O’Callahan and Hernandez, collecting the last of their data ahead of a March 14 science fair, were working in one of the school’s three greenhouses on a system to grow mint in water fortified by nutrients from fish byproducts.
“This is not a normal high school, and it’s not like any school you’ve ever seen,” Principal Tinell Priddy said at the start of a roundtable discussion before DeVos toured the school and visited several classrooms.
DeVos, who has urged policymakers to “rethink” school and provide new options, said programs like the Academies should be more widely available.
“[Priddy] said up front that this is not a normal high school. My question is, ‘Why shouldn’t it be?,’” she said.
The Trump Administration, including DeVos, has focused on apprenticeships and career education, particularly in the wake of a reauthorization of the country’s career and technical education law last year. DeVos has said that the United States for too long prioritized sending students to four-year colleges rather than educating them for careers.

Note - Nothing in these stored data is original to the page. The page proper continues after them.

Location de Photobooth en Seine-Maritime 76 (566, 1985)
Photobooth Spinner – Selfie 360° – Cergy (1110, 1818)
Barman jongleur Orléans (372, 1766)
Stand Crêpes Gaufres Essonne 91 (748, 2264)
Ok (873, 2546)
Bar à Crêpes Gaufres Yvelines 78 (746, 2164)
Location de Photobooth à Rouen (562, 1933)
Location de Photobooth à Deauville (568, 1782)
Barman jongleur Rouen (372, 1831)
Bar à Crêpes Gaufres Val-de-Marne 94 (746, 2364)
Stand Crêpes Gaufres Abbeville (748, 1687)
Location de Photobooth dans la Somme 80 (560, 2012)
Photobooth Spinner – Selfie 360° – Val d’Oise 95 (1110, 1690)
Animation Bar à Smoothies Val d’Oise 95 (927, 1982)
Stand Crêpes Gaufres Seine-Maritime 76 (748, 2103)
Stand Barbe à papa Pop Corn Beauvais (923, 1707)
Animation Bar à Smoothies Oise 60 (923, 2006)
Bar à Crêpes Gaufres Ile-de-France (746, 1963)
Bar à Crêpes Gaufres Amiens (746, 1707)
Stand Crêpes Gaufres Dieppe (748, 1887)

Students alternate days at the Academies, which focus on STEM, with days in their base high school, where they work on core credits in other subjects, like English and social studies.
“It gives us a break from that traditional classroom. You’re sitting there, textbook — it’s just draining. I love learning here. It’s so much more exciting. It’s more real-world applications,” O’Callahan said.
The school houses three separate programs, but staff try to foster collaboration both within different classes in each program and across programs. There’s also one lunch period for all students, to encourage them to socialize outside their programs.
The Academy of Engineering and Technology offers two- or four-year programs in engineering, information technology, and entrepreneurship.
Three students during the roundtable described their entrepreneurship project, Grow Greenly, a biodegradable plant pot that both helps cut down on plastic waste and provides nutrients for the plants. They won a competition and received $10,000 to help start the business, and they plan to sell the pots more broadly in Loudoun County later this spring.
“I just wanted more knowledge about STEM, and entrepreneurship really intrigued me because I thought that was a great opportunity to combine everything. I never thought I would have my own company. I never thought that I would get here and develop something real,” Pranavi Karnati, one of the Grow Greenly creators, said.
The school also houses the Academy of Science, a four-year multidisciplinary science program. The third program is Monroe Advanced Technical Academy, which offers 27 pathways, each one or two years, including more traditional CTE offerings like cosmetology or automotive repair alongside newer options, like radiology and computer animation.
Another of DeVos’s classroom visits throughout the school’s sprawling building was to the radiology lab — the only program in Virginia for high schoolers, according to Priddy.
There, students worked on identifying structures of the digestive anatomy. They described the process for getting all the appropriate images of a digestive system, from the top and the sides, as akin to looking through different sides of a fish tank. DeVos, recovering from a broken pelvis following a bike accident, said she had been through a similar experience getting an X-ray the day before.
DeVos also visited a makerspace, which offers students a variety of tools and technology to use in creating projects. She spent several minutes talking with Ford Downer about the small 3-D model of what will be a “tiny house” he built, pulled by a remote-controlled car.
O’Callahan and Hernandez, the hydroponic botanists, are both in their first year at the school, but they are already looking to how it will impact their education trajectories after graduation.
Hernandez expects the hands-on experience he’s gained to give him a leg up in college applications.
O’Callahan came to the program looking to try out a possible career.
“I just came here to get that exposure to find out if I really want to do this, and I’m starting to figure out I really want to,” she said.